Task description
Reproduce the listing in its entirety. Do not reproduce the pictures.

─── Records to use

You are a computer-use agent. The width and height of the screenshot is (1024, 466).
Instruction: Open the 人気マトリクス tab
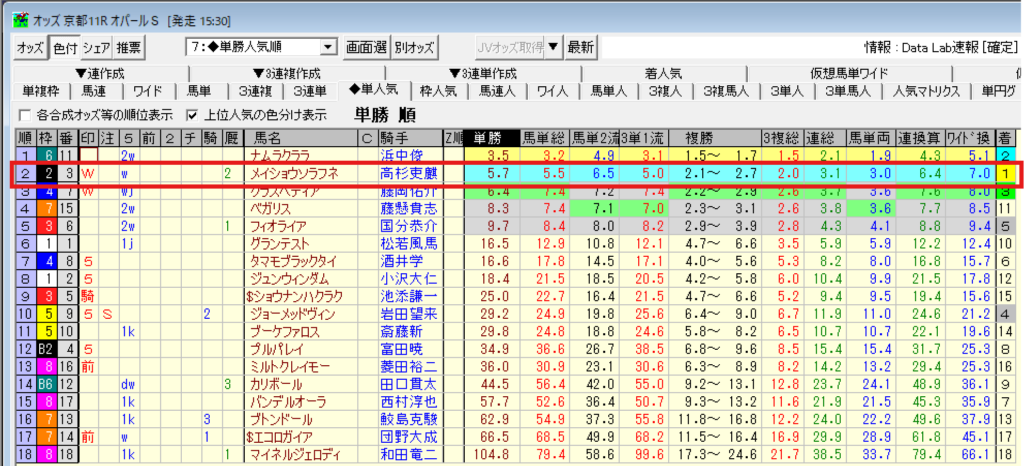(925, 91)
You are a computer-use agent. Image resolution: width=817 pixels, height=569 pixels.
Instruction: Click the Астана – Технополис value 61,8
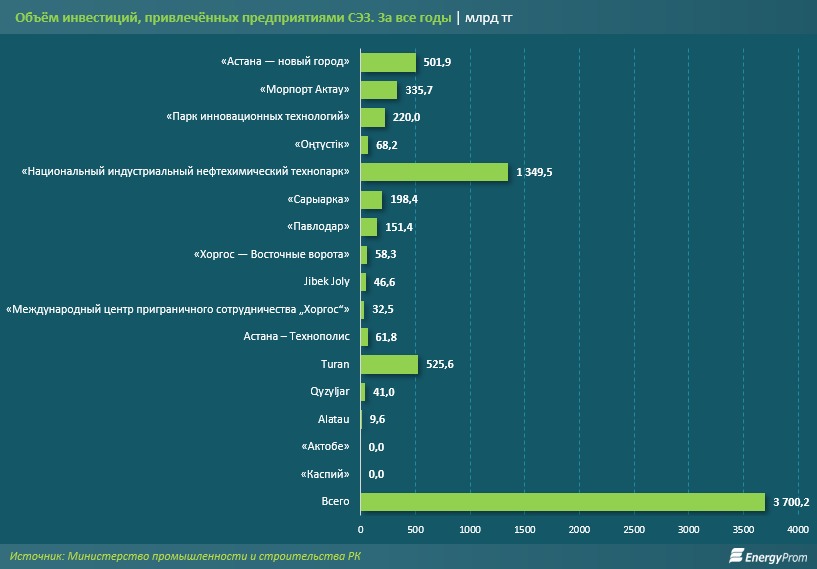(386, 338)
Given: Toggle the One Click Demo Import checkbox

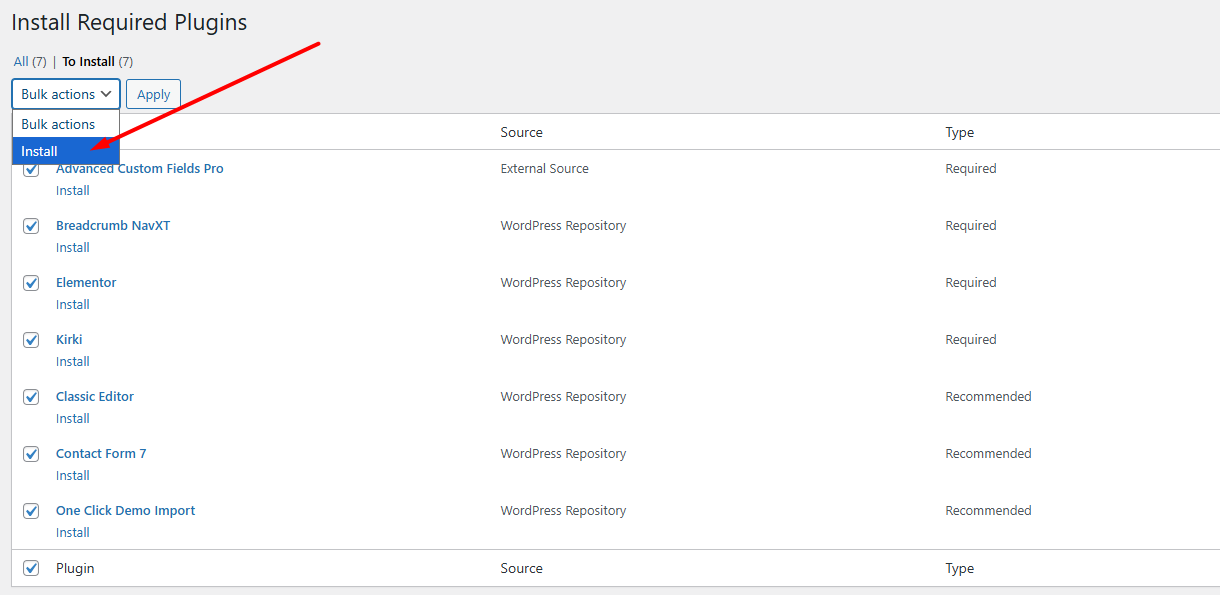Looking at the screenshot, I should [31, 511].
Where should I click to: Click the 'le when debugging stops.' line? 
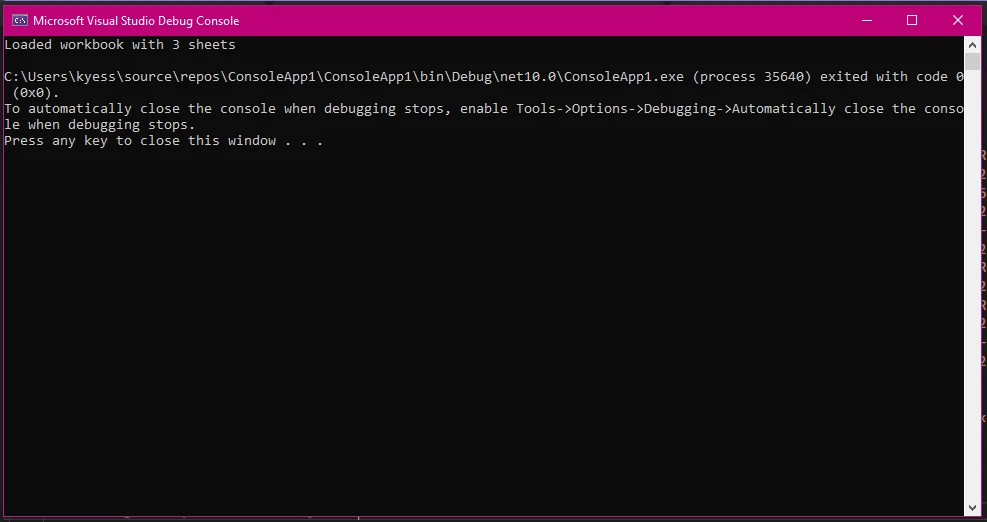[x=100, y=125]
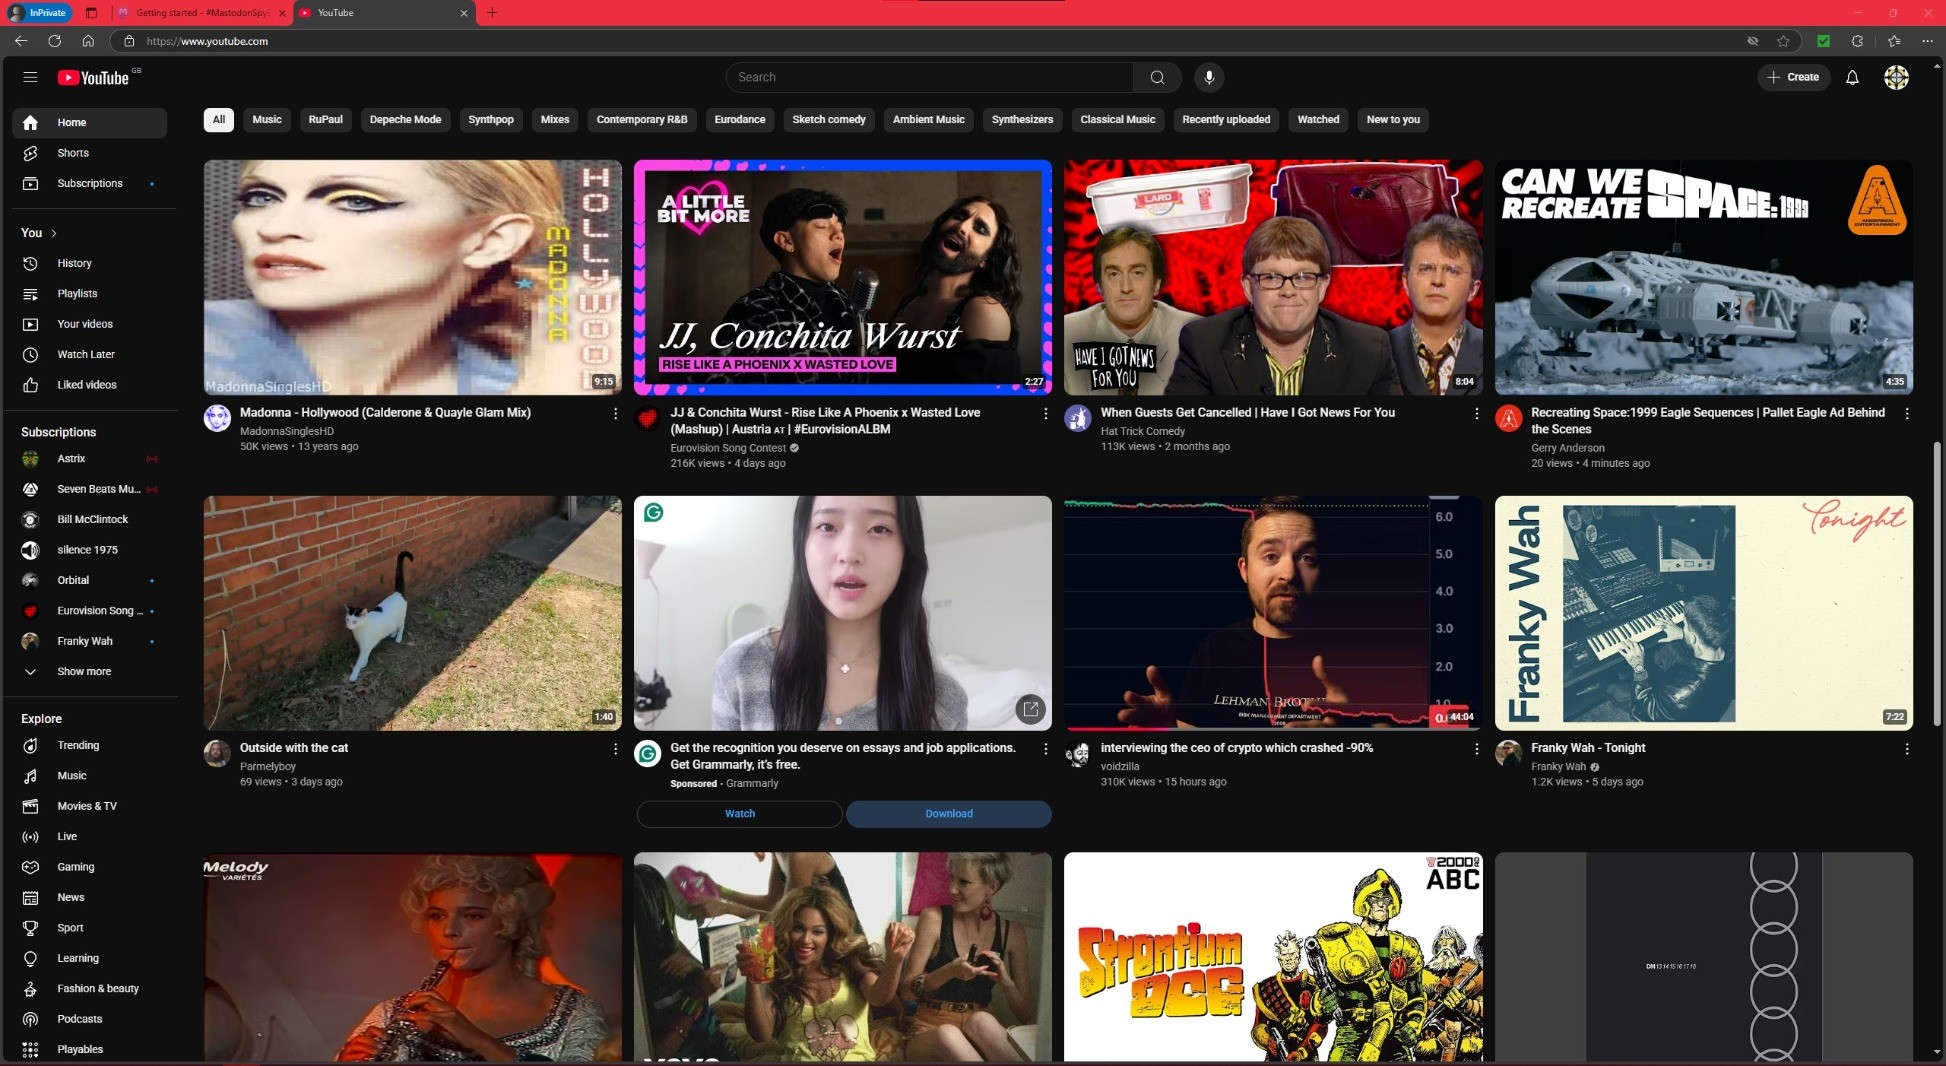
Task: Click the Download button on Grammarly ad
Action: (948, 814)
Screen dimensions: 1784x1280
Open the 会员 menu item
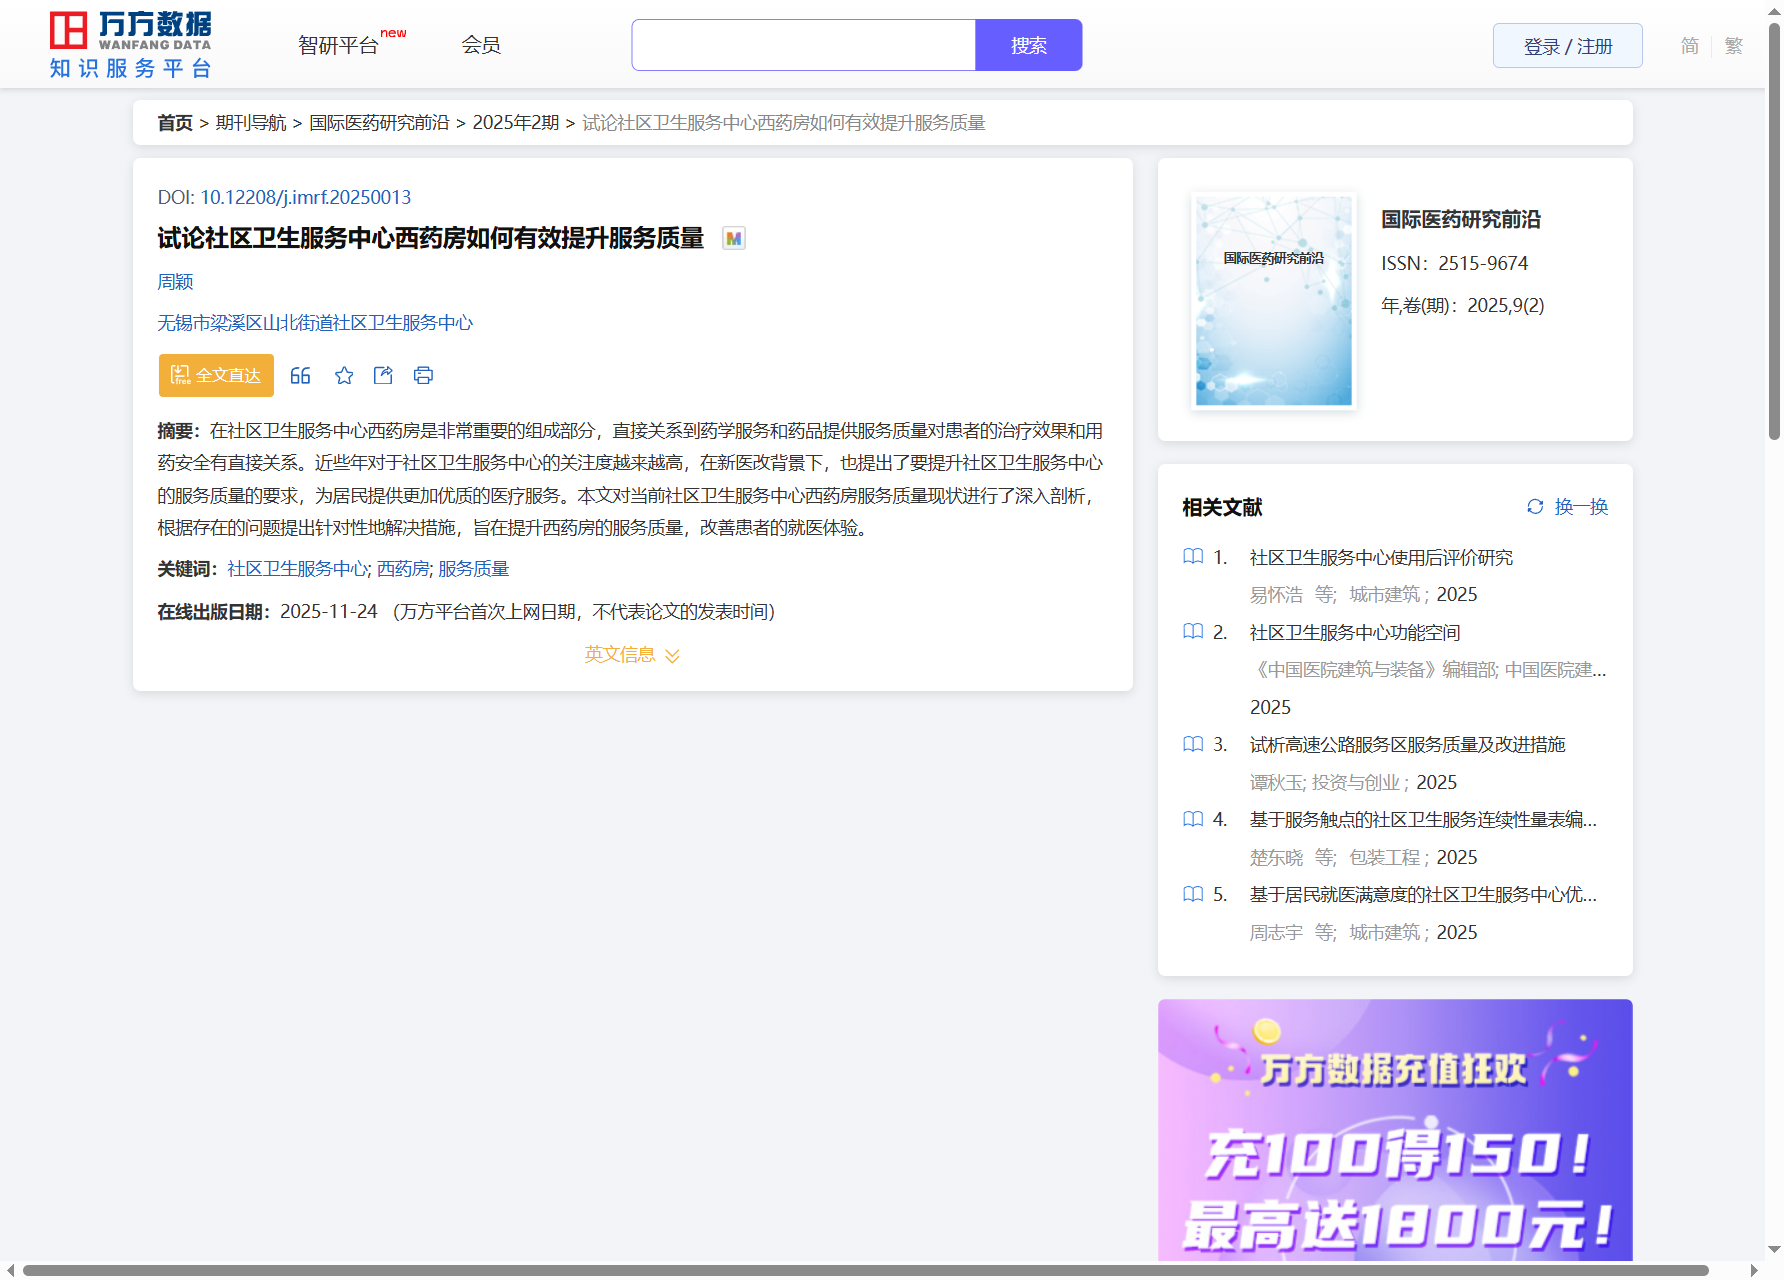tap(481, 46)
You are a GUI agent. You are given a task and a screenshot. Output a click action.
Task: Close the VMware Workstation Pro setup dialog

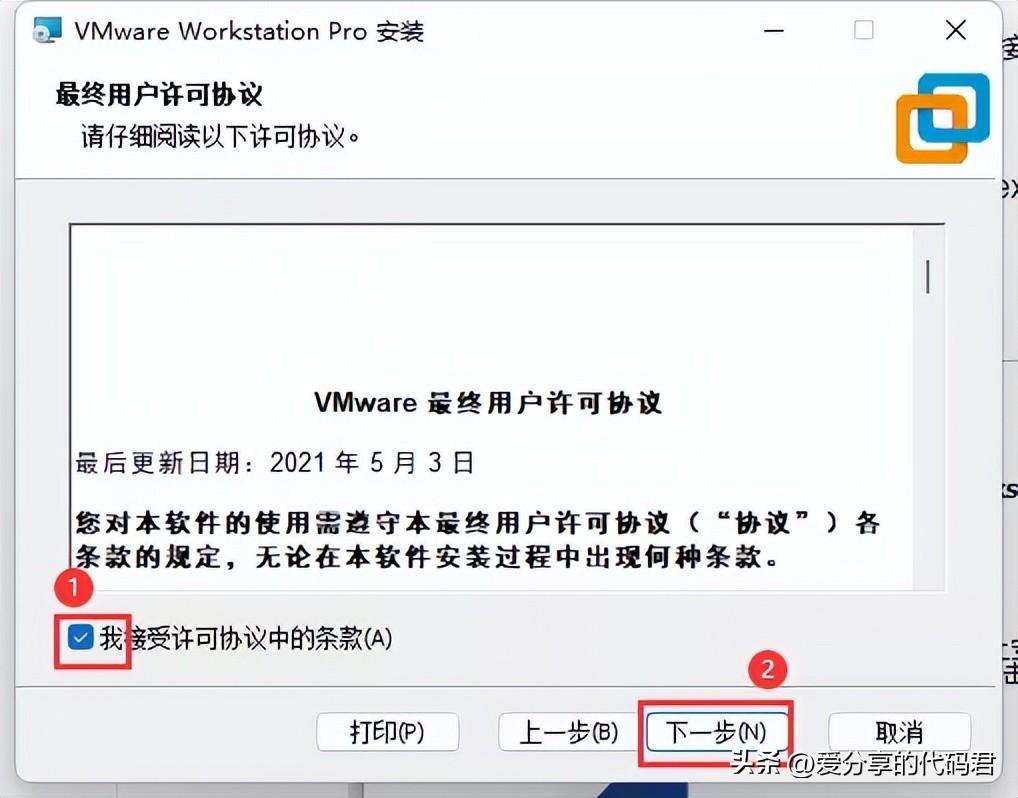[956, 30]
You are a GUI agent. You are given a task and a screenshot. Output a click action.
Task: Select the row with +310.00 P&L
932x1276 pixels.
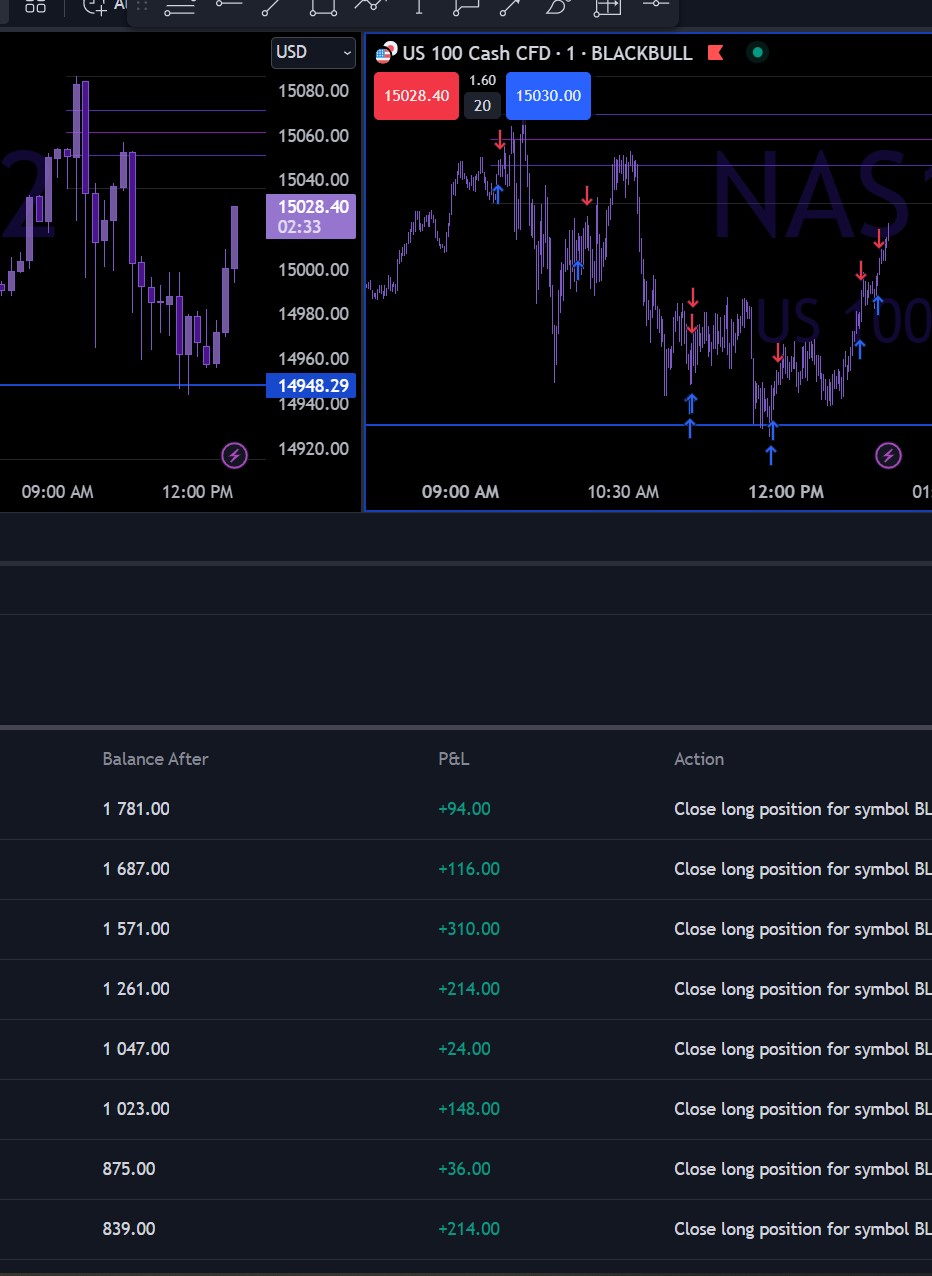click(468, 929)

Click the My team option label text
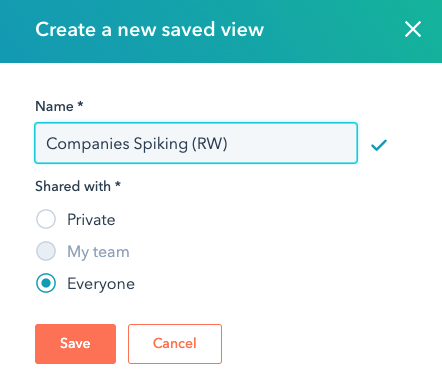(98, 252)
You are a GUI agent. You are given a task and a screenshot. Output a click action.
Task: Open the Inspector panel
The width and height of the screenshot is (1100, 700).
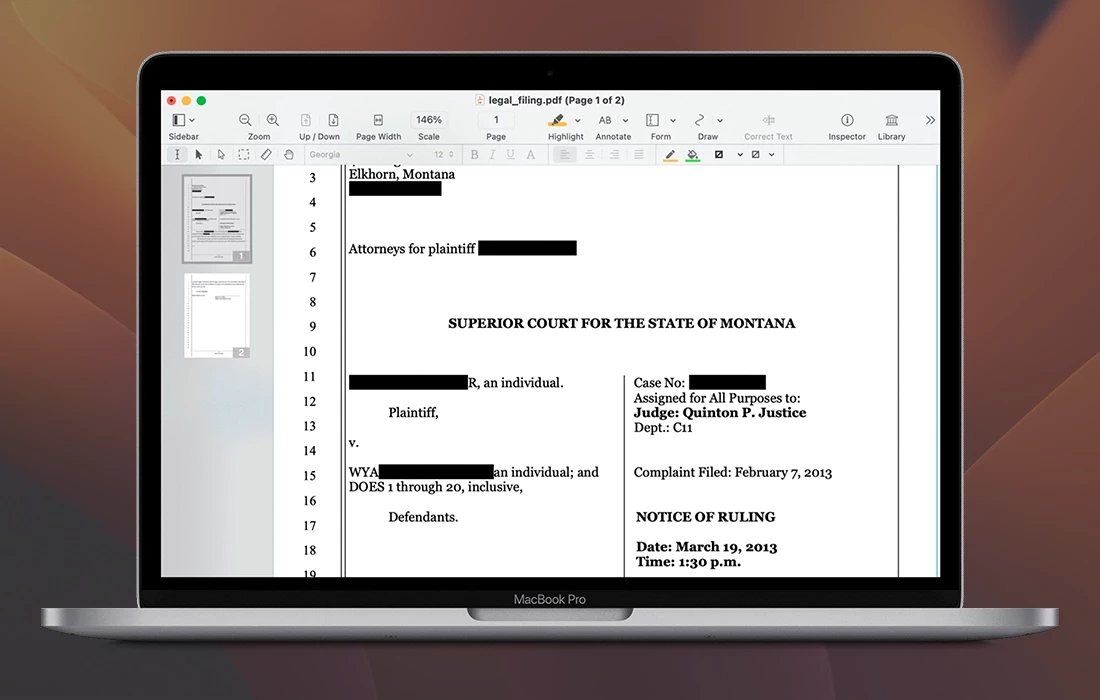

──────

Task answer
You are a computer-use agent. The width and height of the screenshot is (1024, 466).
Instruction: Open the 人気マトリクス tab
(925, 91)
You are a computer-use agent. Image resolution: width=817 pixels, height=569 pixels.
Instruction: Click the Астана – Технополис value 61,8
(386, 338)
Given: Toggle the One Click Demo Import checkbox

Looking at the screenshot, I should [31, 511].
Where should I click to: Click the 'le when debugging stops.' line? 
[x=100, y=125]
Task: Click the Download button on Grammarly ad
Action: (948, 814)
Screen dimensions: 1784x1280
Open the 会员 menu item
tap(481, 46)
You are a GUI agent. You are given a task and a screenshot. Output a click action.
Task: Close the VMware Workstation Pro setup dialog

[956, 30]
You are a GUI agent. You are given a task and a screenshot. Output a click action.
Task: Select the row with +310.00 P&L
932x1276 pixels.
click(468, 929)

Click the My team option label text
(98, 252)
You are a GUI agent. You are given a task and a screenshot. Output a click action.
Task: Open the Inspector panel
The width and height of the screenshot is (1100, 700).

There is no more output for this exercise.